Shortly after the plumber arrived, I had another visit, this one previously arranged. As council officers will need to access Silas’ flat many times in the months to come, I was asked if I would lend them a key to the front door so that they could have a copy made. I readily agreed and the visit was to pick up the key. When the officer returned the key, I asked her some questions about Silas and the conversation ran on to other matters so I invited her in and we spent an enjoyable half-hour chatting about many things until she was called away.
Unsurprisingly, I have thought a lot about Silas since the discovery of his death on Friday. The council officer was able to enlighten me on certain details but much remains unknown. For example, I was right to guess that the buckets of water found in his flat were there because he was attempting to manage leaks from pipes above his flat. He was so opposed to anyone entering his flat that he did not report the problem.
The last time third parties managed to gain access was when a gas safety check was arranged. This is a legal requirement and the council was thus entitled to enter upon the premises in order to carry it out. No actual check was performed as no gas appliances were in use. Nest boxes for pigeons were seen in the back room, which was probably why Silas tried to keep people out as he had already been warned about feeding pigeons in the property. However, there were no pigeons in the flat on Friday.
According to the officer, Silas may have died as a result of malnutrition because he was “stick thin” and “in a state”. She was trying to get something done about his condition at the time when nature took a hand and applied its own solution.
Such cases do present a dilemma. If a person who is compos mentis decides to neglect himself, do the authorities have any right to interfere? On the face of it, no, because that would run contrary to our well established right to freedom and autonomy. But what if the person is not compos mentis and the suspicion is that the neglect is a consequence of incompetence rather than an act of will? In what conditions and at what point do the authorities have a right, or even a duty, to intervene?

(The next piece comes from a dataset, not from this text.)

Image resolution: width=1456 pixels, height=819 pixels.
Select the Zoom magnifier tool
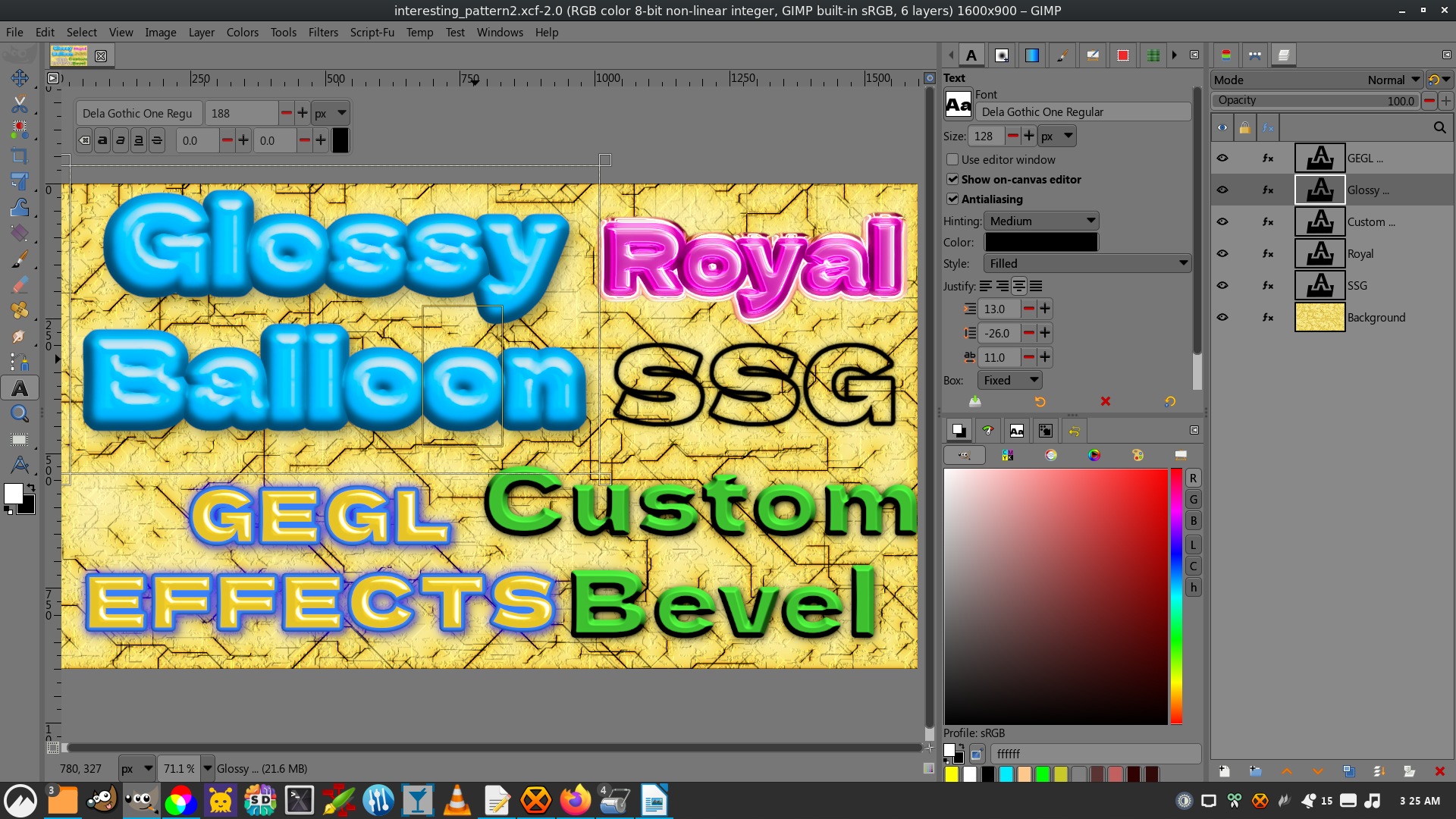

Silas caused no harm to others and I cannot say he caused us any distress despite living directly above us. The only person who came to any harm was Silas himself. The heart says that “we” (meaning the society to which we all belong) ought to do something. But what? The head says that interference in the lives of others is dangerous and places us on the slippery slope that leads to the sort of fascist state that controls every aspect of citizens’ lives and leaves them without any freedom. We do not have to look far for examples.
The council officer readily confessed her uncertainty and far from blaming her for this I felt that such confusion was both necessary and good. It means that we have to agonize over every case and try to tailor a solution that is the best available for the person concerned. If we see it merely as a question of applying fixed rules to fixed situations then we end up treating people as objects and denying them their humanity. Cynicism is the ever present danger.
What is so tragic is though this country apparently has sufficient wealth to host the Olympic Games and to engage in military adventures overseas, it starves local authorities of the money they need to look after citizens – the sick, the elderly, the abandoned – who need such help. Charity, so the saying runs, begins at home. I wish our successive governments would remember this more often.